TASK OBJECTIVE —
Copy out the whole passage on Chelveston village below, word for word.

PASSAGE FOR REVIEW —
____

Village in Northamptonshire, England

Chelveston is a small village in North Northamptonshire. It is about 2 mi east of Higham Ferrers and 7 mi east of Wellingborough on the B645 (former A45 road) from Higham Ferrers to St Neots. To the south is the hamlet of Caldecott and the settlement of Chelston Rise which together comprise the civil parish of Chelveston cum Caldecott. The population is now included in the civil parish of Chelveston cum Caldecott.

==History==
The villages name means 'Ceolwulfs farm/settlement'. At the time of the Domesday Book, 1086, Chelveston came under the manor of Higham Ferrers and later was awarded by the crown to different noble families. In the 1550s the manor of Chelveston was acquired by the Ekins family, who passed it down by inheritance until 1694.

The last lords of the manor of Chelveston were the Disbrowe family, and the last lord, Lt. Col. Henry Edward Disbrowe Disbrowe-Wise CBE, who had inherited the title from his mother, sold off the last of the family's estate properties in Chelveston at auction in July 1919. Disbrowe-Wise moved to other family properties in South Derbyshire. Disbrowe Court in the village is named after them.

____

Pixel coordinate grounding data
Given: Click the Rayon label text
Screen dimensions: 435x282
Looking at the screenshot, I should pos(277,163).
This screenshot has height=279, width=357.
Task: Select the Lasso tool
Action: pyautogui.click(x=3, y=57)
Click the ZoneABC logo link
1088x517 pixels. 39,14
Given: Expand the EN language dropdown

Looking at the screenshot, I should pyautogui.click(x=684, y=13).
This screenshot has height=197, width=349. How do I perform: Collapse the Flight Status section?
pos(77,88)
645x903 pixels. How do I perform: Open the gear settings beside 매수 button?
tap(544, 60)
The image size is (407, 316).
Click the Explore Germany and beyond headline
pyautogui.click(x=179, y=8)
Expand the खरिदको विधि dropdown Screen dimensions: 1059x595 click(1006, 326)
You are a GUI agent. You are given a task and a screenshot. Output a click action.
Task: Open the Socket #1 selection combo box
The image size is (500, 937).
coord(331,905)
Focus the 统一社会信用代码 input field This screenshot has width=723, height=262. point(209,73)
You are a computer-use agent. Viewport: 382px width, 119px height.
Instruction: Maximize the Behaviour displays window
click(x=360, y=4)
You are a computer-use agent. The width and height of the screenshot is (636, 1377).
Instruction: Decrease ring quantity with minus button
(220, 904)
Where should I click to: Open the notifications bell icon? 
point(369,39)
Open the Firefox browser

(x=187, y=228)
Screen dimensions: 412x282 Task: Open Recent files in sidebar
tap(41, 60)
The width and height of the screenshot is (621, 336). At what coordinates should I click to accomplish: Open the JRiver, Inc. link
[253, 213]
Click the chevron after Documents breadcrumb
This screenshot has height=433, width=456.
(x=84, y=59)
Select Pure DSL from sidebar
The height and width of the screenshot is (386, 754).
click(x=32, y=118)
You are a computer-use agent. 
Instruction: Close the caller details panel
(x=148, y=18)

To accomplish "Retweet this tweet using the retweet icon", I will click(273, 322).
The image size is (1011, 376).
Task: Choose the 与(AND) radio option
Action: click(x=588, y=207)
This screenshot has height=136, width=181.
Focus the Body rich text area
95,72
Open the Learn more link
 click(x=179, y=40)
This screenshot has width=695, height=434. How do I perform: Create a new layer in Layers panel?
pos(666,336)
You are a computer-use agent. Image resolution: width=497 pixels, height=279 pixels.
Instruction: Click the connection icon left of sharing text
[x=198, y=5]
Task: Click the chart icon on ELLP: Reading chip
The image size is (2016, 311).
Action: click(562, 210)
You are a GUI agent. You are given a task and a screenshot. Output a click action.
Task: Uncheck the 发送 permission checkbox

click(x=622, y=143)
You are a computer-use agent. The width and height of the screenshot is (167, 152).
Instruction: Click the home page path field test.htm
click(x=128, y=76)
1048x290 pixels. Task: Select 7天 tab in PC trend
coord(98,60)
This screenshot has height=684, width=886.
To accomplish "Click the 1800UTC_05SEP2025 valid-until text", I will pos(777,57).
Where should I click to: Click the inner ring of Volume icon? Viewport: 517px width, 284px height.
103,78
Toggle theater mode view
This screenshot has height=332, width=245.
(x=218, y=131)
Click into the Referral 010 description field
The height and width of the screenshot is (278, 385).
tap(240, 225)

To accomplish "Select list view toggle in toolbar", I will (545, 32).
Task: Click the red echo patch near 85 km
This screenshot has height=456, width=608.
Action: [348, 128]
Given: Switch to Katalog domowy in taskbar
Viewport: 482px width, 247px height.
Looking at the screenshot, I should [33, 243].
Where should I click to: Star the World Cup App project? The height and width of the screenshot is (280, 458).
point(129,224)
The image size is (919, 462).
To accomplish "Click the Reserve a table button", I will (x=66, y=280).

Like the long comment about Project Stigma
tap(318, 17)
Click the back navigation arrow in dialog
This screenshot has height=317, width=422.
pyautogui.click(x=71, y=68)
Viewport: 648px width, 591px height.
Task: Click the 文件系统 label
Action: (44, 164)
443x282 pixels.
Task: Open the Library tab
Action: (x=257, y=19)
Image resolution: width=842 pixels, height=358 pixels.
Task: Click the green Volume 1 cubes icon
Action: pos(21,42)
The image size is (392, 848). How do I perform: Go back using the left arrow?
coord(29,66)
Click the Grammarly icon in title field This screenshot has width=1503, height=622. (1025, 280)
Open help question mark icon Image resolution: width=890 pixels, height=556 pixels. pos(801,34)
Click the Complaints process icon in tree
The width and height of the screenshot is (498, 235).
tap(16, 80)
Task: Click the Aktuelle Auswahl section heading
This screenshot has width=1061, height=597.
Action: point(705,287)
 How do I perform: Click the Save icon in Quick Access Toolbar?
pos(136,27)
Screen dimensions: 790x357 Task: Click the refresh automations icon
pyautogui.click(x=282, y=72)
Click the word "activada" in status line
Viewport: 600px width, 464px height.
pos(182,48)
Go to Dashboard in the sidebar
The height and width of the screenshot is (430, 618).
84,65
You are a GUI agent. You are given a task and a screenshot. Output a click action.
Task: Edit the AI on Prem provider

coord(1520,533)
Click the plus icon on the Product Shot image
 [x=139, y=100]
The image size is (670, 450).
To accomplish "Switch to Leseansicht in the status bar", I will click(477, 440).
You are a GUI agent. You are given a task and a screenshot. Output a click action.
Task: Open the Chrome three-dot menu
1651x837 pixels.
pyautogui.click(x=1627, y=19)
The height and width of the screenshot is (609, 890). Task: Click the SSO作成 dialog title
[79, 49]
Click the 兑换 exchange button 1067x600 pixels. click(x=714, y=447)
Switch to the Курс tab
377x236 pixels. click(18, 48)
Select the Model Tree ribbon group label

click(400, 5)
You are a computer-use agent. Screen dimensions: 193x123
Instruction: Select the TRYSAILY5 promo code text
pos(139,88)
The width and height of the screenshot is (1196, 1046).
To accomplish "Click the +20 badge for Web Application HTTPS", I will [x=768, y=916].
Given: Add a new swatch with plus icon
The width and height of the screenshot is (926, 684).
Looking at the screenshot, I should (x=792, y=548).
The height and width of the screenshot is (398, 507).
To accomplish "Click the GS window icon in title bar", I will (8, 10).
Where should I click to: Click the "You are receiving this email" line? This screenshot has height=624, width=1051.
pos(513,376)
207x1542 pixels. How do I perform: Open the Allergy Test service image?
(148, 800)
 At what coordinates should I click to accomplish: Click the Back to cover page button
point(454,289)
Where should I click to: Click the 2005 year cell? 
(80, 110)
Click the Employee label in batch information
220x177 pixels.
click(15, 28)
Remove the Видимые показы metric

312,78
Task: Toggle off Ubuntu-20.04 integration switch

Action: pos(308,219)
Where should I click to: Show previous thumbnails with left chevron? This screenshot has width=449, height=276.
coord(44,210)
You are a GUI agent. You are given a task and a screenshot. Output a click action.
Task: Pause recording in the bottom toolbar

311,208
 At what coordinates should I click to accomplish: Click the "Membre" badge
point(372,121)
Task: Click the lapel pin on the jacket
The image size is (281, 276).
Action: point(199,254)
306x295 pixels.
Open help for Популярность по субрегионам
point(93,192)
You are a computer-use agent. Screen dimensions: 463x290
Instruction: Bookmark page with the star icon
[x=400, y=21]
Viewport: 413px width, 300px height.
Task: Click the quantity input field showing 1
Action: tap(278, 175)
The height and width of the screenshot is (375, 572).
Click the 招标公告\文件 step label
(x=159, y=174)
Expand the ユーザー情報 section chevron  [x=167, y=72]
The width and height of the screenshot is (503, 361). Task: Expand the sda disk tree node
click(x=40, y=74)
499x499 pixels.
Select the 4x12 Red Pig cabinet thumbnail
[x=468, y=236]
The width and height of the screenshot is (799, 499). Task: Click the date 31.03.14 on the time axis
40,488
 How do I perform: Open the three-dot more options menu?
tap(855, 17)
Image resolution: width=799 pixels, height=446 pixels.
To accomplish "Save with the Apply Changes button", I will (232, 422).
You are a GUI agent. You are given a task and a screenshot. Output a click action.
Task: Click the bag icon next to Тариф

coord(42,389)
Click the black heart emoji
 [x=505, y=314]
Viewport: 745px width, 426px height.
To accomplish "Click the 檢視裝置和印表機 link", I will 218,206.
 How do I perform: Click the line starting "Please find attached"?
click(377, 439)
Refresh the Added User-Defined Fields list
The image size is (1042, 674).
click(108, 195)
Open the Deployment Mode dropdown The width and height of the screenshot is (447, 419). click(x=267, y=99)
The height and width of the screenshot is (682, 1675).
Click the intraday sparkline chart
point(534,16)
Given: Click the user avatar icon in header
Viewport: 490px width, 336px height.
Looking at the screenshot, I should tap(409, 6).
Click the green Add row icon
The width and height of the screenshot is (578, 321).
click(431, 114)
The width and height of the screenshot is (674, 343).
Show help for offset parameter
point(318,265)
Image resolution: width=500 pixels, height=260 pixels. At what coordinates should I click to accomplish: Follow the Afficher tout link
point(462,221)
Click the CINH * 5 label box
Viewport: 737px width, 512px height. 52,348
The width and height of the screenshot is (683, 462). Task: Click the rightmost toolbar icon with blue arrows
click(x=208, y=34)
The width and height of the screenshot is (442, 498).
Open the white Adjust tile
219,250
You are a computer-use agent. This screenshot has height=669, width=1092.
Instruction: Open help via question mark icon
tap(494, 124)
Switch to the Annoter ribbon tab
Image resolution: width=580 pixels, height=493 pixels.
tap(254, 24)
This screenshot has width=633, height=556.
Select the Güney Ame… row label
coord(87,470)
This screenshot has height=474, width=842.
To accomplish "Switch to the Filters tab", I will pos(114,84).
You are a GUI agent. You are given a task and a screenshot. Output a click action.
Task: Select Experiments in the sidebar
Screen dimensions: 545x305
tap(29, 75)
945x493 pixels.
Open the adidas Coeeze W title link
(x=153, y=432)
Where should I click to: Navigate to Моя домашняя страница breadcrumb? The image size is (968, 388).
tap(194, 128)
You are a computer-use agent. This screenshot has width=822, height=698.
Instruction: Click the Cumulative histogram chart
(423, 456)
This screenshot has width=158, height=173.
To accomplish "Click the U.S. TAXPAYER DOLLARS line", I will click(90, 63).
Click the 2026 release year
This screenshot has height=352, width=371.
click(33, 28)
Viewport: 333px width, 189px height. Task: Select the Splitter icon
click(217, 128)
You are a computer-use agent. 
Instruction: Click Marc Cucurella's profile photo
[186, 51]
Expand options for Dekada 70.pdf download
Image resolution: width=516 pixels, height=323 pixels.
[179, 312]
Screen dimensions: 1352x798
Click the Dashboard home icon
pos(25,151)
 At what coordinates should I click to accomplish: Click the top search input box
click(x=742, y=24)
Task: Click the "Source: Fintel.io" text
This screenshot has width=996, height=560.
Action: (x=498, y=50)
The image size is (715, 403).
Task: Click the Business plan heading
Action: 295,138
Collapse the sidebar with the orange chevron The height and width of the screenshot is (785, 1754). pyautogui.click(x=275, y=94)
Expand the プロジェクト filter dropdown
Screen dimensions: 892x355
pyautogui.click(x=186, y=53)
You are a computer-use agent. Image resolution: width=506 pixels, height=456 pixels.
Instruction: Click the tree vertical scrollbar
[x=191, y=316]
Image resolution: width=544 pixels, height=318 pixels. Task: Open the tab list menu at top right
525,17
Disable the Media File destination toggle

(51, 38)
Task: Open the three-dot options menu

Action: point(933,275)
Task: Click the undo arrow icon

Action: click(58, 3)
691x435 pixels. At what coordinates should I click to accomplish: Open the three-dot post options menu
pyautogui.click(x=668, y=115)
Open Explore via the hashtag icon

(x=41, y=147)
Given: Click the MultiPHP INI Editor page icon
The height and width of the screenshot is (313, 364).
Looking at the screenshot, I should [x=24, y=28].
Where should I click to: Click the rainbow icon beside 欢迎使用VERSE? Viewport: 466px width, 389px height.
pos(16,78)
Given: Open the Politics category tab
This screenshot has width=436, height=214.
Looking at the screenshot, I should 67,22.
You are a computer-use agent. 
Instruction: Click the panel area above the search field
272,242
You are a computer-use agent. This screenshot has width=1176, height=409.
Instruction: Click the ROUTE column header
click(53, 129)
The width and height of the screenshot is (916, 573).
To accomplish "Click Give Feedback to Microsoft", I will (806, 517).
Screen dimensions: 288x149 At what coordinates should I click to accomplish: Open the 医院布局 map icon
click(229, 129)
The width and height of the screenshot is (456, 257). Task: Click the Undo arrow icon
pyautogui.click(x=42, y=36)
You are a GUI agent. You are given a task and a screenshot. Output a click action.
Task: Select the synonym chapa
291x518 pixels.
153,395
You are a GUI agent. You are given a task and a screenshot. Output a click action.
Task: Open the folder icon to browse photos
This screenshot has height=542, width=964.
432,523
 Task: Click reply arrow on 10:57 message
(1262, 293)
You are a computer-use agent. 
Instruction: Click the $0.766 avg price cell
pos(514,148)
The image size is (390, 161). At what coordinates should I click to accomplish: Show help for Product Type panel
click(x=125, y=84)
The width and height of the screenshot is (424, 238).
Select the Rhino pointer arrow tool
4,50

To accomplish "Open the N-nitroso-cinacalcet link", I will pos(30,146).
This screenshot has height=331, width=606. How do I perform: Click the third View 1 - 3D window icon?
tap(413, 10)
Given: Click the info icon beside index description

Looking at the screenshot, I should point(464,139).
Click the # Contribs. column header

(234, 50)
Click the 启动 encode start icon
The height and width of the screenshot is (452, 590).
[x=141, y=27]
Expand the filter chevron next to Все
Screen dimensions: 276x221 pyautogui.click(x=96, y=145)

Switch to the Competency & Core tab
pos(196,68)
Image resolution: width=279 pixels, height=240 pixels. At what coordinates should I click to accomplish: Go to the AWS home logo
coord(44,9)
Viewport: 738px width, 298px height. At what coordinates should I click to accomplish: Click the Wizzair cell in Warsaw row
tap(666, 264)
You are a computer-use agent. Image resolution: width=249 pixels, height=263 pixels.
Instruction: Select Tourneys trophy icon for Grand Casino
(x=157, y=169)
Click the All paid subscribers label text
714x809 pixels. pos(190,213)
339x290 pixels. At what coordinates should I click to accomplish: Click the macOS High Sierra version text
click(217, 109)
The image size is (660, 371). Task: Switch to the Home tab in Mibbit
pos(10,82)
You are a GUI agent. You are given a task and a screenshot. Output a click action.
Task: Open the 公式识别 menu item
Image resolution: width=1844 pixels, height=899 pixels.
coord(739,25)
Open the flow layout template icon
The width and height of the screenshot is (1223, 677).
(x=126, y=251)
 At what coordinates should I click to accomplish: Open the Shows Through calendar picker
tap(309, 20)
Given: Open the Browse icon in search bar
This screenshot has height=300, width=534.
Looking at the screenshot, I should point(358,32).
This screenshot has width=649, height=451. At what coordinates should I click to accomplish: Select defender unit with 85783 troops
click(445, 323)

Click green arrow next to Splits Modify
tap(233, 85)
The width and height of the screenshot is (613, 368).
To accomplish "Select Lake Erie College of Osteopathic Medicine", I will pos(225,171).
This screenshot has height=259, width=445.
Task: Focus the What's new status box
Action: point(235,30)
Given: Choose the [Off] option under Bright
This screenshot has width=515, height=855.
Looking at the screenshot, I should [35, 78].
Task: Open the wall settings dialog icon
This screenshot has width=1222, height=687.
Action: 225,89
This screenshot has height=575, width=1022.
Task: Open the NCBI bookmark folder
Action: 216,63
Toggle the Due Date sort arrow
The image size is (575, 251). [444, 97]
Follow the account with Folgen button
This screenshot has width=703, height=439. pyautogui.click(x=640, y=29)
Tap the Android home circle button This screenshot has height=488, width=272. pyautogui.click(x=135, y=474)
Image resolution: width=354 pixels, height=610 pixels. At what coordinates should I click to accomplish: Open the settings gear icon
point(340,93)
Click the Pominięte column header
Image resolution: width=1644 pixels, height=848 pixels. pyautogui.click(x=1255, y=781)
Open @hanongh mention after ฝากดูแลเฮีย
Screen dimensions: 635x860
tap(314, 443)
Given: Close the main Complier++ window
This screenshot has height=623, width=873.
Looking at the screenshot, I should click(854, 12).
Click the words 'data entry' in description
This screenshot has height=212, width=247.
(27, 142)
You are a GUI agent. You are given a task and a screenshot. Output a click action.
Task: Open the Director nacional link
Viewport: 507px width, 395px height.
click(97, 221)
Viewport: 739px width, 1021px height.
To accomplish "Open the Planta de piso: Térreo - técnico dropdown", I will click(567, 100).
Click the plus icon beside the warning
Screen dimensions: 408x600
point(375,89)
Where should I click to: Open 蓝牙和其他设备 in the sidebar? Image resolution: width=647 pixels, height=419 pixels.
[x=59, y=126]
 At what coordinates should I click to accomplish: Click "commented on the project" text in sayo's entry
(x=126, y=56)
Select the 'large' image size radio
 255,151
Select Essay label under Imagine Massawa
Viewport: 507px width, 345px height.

____

TASK RESPONSE —
Village in Northamptonshire, England

Chelveston is a small village in North Northamptonshire. It is about 2 mi east of Higham Ferrers and 7 mi east of Wellingborough on the B645 (former A45 road) from Higham Ferrers to St Neots. To the south is the hamlet of Caldecott and the settlement of Chelston Rise which together comprise the civil parish of Chelveston cum Caldecott. The population is now included in the civil parish of Chelveston cum Caldecott.

==History==
The villages name means 'Ceolwulfs farm/settlement'. At the time of the Domesday Book, 1086, Chelveston came under the manor of Higham Ferrers and later was awarded by the crown to different noble families. In the 1550s the manor of Chelveston was acquired by the Ekins family, who passed it down by inheritance until 1694.

The last lords of the manor of Chelveston were the Disbrowe family, and the last lord, Lt. Col. Henry Edward Disbrowe Disbrowe-Wise CBE, who had inherited the title from his mother, sold off the last of the family's estate properties in Chelveston at auction in July 1919. Disbrowe-Wise moved to other family properties in South Derbyshire. Disbrowe Court in the village is named after them.